Entre ciel et Terre : Quand le hip-hop devient art réalisé par Eric Ellena (French Connection production) et écrit par le scénariste Said Bahij (SBR PROD), en coproduction avec le collectif artistique pluridisciplinaire, « S’Bien Rezonable ». Il retranscrit fidèlement le quotidien de jeunes passionnés de hip-hop de Mantes-la-Jolie.
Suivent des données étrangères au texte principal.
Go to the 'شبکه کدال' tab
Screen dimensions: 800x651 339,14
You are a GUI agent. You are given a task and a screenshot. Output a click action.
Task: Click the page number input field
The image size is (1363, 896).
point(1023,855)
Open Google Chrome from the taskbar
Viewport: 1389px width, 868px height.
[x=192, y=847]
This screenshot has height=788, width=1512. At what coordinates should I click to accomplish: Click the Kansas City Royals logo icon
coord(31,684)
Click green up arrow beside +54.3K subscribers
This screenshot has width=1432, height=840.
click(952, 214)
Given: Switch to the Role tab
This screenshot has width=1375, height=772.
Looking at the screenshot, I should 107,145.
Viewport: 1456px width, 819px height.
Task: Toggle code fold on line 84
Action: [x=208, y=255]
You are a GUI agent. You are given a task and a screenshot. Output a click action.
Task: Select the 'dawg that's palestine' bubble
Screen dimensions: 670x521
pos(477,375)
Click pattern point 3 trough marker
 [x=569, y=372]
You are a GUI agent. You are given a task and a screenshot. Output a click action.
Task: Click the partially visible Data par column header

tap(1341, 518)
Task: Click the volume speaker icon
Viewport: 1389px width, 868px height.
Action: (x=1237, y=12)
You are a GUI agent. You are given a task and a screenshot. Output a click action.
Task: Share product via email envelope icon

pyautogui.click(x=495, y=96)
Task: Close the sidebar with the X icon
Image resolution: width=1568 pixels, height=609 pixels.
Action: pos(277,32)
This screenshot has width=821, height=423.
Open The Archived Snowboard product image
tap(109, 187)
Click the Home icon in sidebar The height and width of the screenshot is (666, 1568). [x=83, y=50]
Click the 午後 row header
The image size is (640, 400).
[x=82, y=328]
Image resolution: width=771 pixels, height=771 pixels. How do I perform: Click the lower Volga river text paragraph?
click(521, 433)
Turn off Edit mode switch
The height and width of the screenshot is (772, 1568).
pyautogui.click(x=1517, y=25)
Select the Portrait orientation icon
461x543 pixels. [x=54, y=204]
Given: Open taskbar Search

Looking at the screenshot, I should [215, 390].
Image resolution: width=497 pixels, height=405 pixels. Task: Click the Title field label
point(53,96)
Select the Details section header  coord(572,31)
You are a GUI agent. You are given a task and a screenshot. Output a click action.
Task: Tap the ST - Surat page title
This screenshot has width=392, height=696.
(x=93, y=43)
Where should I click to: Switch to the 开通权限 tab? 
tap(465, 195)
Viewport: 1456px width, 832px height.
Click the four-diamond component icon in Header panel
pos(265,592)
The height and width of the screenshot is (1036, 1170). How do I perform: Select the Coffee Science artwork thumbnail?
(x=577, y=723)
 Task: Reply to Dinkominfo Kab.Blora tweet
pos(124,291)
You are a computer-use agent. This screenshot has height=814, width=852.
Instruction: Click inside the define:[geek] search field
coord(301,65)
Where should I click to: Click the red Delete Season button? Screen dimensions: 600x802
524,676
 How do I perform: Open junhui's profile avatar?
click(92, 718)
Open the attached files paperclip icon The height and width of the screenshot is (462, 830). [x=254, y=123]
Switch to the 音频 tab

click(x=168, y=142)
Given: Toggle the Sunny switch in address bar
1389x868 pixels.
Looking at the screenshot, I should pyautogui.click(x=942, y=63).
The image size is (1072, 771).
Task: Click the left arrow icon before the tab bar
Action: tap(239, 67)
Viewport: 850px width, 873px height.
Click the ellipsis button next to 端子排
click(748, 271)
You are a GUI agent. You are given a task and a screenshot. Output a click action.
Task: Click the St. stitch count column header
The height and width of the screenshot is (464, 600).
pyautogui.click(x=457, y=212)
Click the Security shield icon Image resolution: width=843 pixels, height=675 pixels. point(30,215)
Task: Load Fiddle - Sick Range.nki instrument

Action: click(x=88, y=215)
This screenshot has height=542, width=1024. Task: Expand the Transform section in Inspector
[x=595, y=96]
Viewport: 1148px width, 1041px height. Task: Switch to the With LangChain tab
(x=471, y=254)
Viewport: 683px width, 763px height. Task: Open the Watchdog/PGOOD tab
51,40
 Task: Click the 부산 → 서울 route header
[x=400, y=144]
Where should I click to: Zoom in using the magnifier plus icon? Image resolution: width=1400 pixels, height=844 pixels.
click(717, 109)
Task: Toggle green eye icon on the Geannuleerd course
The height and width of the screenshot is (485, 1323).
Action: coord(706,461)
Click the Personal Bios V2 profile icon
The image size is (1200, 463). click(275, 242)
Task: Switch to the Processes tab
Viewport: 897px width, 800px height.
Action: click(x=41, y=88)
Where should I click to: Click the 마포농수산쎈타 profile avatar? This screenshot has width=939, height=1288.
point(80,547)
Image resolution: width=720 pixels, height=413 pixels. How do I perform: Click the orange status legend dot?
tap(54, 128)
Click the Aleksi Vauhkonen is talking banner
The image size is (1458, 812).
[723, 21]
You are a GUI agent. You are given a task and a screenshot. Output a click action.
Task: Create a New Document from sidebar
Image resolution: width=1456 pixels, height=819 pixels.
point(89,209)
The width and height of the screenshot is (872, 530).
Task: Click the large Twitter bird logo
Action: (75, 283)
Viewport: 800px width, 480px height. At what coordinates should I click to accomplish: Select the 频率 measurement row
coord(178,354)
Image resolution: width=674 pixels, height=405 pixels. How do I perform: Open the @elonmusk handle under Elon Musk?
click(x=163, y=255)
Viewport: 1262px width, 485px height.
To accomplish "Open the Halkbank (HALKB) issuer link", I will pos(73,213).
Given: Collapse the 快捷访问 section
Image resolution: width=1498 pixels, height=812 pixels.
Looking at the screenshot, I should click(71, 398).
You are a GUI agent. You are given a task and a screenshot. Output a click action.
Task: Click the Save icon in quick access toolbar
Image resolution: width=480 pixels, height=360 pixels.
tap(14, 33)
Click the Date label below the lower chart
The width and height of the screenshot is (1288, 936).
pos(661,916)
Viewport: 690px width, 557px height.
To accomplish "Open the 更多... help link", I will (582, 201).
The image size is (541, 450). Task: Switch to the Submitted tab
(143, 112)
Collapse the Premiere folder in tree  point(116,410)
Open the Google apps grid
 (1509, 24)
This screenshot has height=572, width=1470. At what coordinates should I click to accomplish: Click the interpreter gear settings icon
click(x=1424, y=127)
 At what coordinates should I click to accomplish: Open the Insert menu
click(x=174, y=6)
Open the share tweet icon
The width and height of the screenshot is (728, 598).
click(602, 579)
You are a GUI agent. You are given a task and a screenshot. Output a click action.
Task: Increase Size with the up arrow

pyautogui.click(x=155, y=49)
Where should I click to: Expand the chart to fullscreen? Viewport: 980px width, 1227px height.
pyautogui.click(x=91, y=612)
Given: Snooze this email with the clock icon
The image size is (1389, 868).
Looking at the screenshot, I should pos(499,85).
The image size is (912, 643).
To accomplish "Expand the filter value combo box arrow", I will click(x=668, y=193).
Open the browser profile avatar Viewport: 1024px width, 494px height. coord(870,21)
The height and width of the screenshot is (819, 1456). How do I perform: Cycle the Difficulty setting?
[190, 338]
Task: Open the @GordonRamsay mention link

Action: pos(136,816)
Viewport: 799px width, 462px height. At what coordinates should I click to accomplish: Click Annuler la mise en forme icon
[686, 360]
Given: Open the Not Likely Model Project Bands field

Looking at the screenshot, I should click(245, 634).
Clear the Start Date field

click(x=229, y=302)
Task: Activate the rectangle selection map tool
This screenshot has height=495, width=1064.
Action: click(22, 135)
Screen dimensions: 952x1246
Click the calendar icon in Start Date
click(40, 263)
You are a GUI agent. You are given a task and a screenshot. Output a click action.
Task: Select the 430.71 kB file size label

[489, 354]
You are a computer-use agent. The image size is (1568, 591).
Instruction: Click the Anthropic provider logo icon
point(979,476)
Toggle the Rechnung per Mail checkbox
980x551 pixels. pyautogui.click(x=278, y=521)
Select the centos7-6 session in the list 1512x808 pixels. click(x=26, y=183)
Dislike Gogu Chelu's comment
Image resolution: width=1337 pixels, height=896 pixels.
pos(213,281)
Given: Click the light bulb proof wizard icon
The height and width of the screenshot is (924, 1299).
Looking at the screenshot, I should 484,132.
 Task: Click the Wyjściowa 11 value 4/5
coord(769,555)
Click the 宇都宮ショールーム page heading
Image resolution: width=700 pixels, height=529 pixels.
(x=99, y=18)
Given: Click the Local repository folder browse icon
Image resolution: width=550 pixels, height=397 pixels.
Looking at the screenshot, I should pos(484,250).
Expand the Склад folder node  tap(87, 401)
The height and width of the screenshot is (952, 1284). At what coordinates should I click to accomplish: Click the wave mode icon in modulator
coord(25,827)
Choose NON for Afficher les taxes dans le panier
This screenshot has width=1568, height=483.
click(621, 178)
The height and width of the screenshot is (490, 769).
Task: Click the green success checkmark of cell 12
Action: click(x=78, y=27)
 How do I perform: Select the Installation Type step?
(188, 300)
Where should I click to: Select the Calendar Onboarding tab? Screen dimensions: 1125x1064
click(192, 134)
Pendant plusieurs jours, les caméras suivent leurs pas (de danse) et mettent en évidence leurs journées faites de fabuleuses prouesses. « Aujourd’hui, nous sommes sortis du cadre artistique. On parle de performance, mais aussi de la danse en tant qu’art. Ce film est avant tout un travail qui a duré trois ans. Le groupe « 1er Avertissement » est le seul groupe avec lequel il y a une transmission directe», explique le scénariste Said Bahij.

Un groupe qui n’a pas peur des défis

Ce qui fait la force de ces danseurs ? C’est leur incroyable volonté de réussir et ils s’en donnent tous les moyens. « Le projet est né d’un désir commun de mettre en avant des talents cachés issus de la ville de Mantes-la-Jolie, au départ, puis cela s’est étendu sur plusieurs villes de France. Ce documentaire a pour but de révéler la beauté du hip-hop et mettre en lumière le talent des danseurs des membres de « 1er Avertissement » », ajoute Majid Eddaikhane de l’association Contact. Le groupe aime la compétition et s’est retrouvé de nombreuses fois en finale des « Battle of The Year », dont le dernier volet s’est tenu à Montpellier en mai dernier. Très prisée aujourd’hui, cette discipline offre la possibilité aux jeunes de pouvoir s’affronter sur scène et de montrer leur savoir-faire au public.

Un savant mélange de styles

Aujourd’hui, cet art se démocratise et s’ouvre à d’autres cultures, d’autres univers de danses, … C’est notamment grâce au travail de chorégraphes comme Mourad Merzouki et Anthony Egéa, soucieux de faire évoluer et d’amener cette danse au sommet, que ces changements ont lieu. La volonté qu’ils ont d’enseigner, d’exploiter et d’enrichir cette danse les a amené à mélanger différentes activités. Ainsi, ils apportent structure, force et même parfois douceur et sensualité à leurs chorégraphies. En effet, Anthony qui a créé une école au sein de sa compagnie, associe la danse classique et réalise des spectacles autour du corps féminin ou bien même avec des danseurs africains. Quant à Mourad, il met en scène des shows hybrides mêlant le hip-hop, les arts du cirque et la boxe. Leur travail est hautement souligné dans ce documentaire tout comme celui de ces danseurs de haut niveau.

Pour tous ceux qui ont hâte d’apprécier les saltos et autres acrobaties, le documentaire est disponible sur DVD, à la FNAC.